[Kutipan Teks]:
......

Rimba, Kampus, Birokrasi
Tak pernah menetap. Ia seperti ditakdirkan berjalan dari satu persinggahan ke persinggahan lain. Dari Bandung, ia meloncat ke Jakarta, lalu ke Tanjung Enim, ke Jakarta lagi, kemudian ke Aceh, kembali ke Bandung, dan sekarang kembali ke Jakarta. “Saya selalu melihat diri saya itu nomaden,” ucap pria kelahiran Purwokerto 1947 ini.
Dari perjalanan berpindah-pindah itu Kuntoro mencurahkan tenaga dan pikirannya di empat tempat nyaris tanpa jeda: rimba, kampus, korporat, dan birokrasi. Kuntoro akrab dengan hutan sejak bergabung dengan Wanadri, kelompok pecinta lingkungan, sewaktu ia kuliah di Institut Teknologi Bandung pada 1969. Ia lalu jadi birokrat, diangkat sebagai direktur jenderal sebuah departemen, dan jadi menteri. Tak berakhir di sini, ia beralih menjadi direktur perusahaan negara, lalu pulang ke kampus, pindah ke Aceh menjadi Kepala Badan Rehabilitasi dan Rekonstruksi (BRR). “Hidup saya zig-zag sekali,” katanya.
Di semua medan pengabdian itu, Kuntoro dikenal teguh memegang prinsip, terutama jika menyangkut soal penyelewengan. Ia dibenci anggota DPR yang korup karena selalu menolak membahas anggaran di luar gedung parlemen sewaktu memimpin BRR setahun usai tsunami 2004. Anggota DPR tahu dana sangat besar untuk BRR di pundak Kuntoro.

......

[Baris yang Disediakan]:
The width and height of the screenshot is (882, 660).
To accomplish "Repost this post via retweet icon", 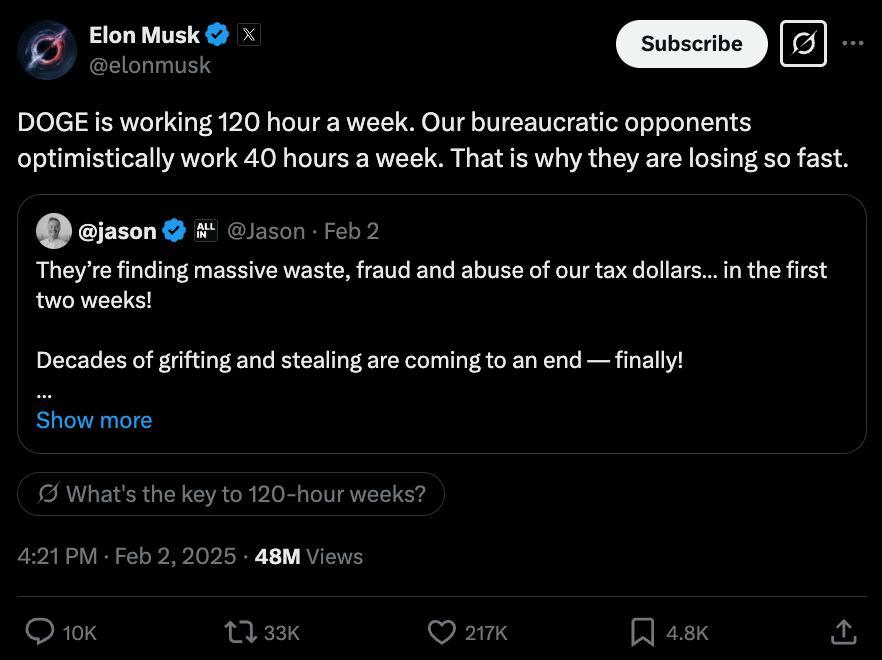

......

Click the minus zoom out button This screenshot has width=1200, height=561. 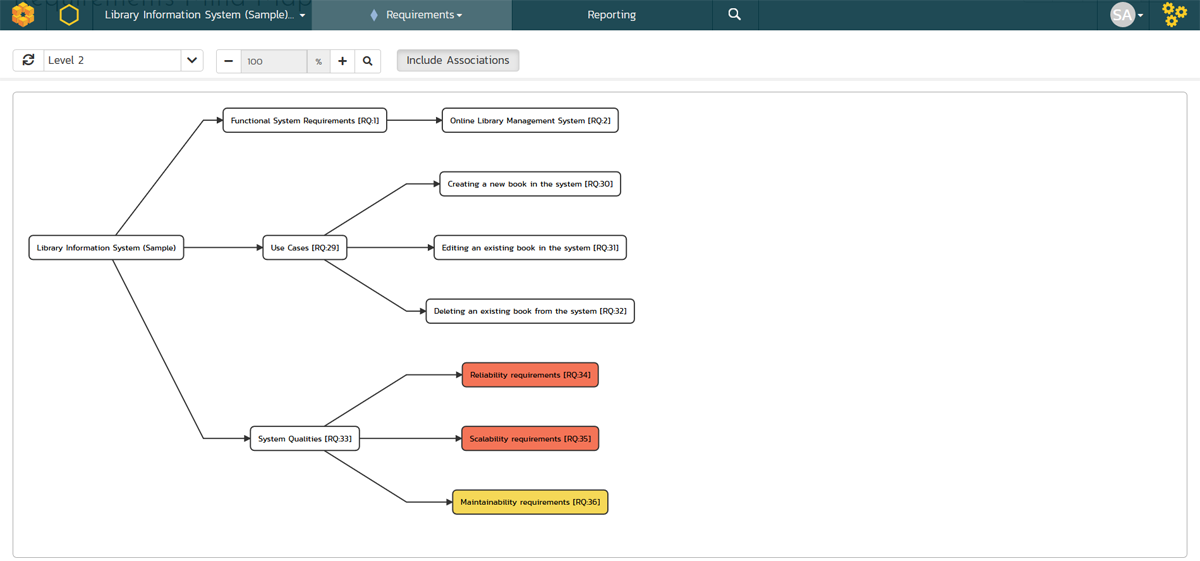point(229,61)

......

[Petunjuk Tugas]:
[1] Sebutkan semua medan tempat Kuntoro mencurahkan tenaga dan pikirannya menurut kutipan tentang Kuntoro.
[2] Teruskan kutipan tentang Kuntoro mulai dari sesudah kalimat terakhirnya.
Baris-baris di atas tidak memiliki kaitan apa pun dengan kutipan tentang Kuntoro.

[Hasil Tugas]:
[1] Rimba, kampus, korporat, dan birokrasi.

[2]
Lepas dari Aceh, ia dipanggil presiden memimpin Satuan Tugas Pemberantasan Mafia Hukum. Meski tak tampil di media massa, Kuntoro mengendalikan lembaga di bawah presiden ini untuk menerima pengaduan soal mafia hukum hingga mengawal prosesnya di polisi, jaksa, atau pengadilan. Kini ia memimpin unit di bawah presiden mengawasi kerja para menteri dan memastikan target-target sesuai dengan perencanaan.
Senyampang bekerja di pemerintahan, Kuntoro tetap mengajar di Teknik Industri ITB.
Rabuk Hujan Kabut
Galibnya mahasiswa di manapun, sewaktu kuliah di Bandung, ada kalanya saya disergap bosan dan jenuh oleh rutinitas kuliah. Maka, bergabunglah saya ke Wanadri pada 1969. Masuknya saya ke perserikatan anak muda penempuh rimba dan pendaki gunung itu sedikit-banyak juga karena pengaruh lingkungan kampus saya, Insititut Teknologi Bandung.
Wanadri, dibentuk pada Mei 1964, tersohor dengan pendidikan dasarnya yang cukup keras, disiplin, serta kental akan cinta lingkungan dan Tanah Air. Pendidikan dasar digeber lima pekan. Sepekan terakhirnya berupa long march dari Waduk Jatiluhur menuju Gunung Tangkubanperahu, tempat dilangsungkannya pelantikan. Di antara kedua titik itu, kami harus menaikturuni Gunung Burangrang. Gunung setinggi 2.000-an mdpl yang berlembah-lembah curam ini semula adalah Gunung Sunda Purba. Setelah meletus hebat, Gunung Sunda Purba terbelah menjadi sepasang gunung: Burangrang dan Tangkubanperahu, dengan sebuah ngarai besar di tengahnya. Menurut legenda Sangkuriang, ketika murka atas kegagalannya, Sangkuriang menendang perahu yang terbuat dari segelondongan pohon hingga menjelma Tangkubanperahu. Adapun ranting-ranting (rangrang) pohonnya, menjelma Burangrang.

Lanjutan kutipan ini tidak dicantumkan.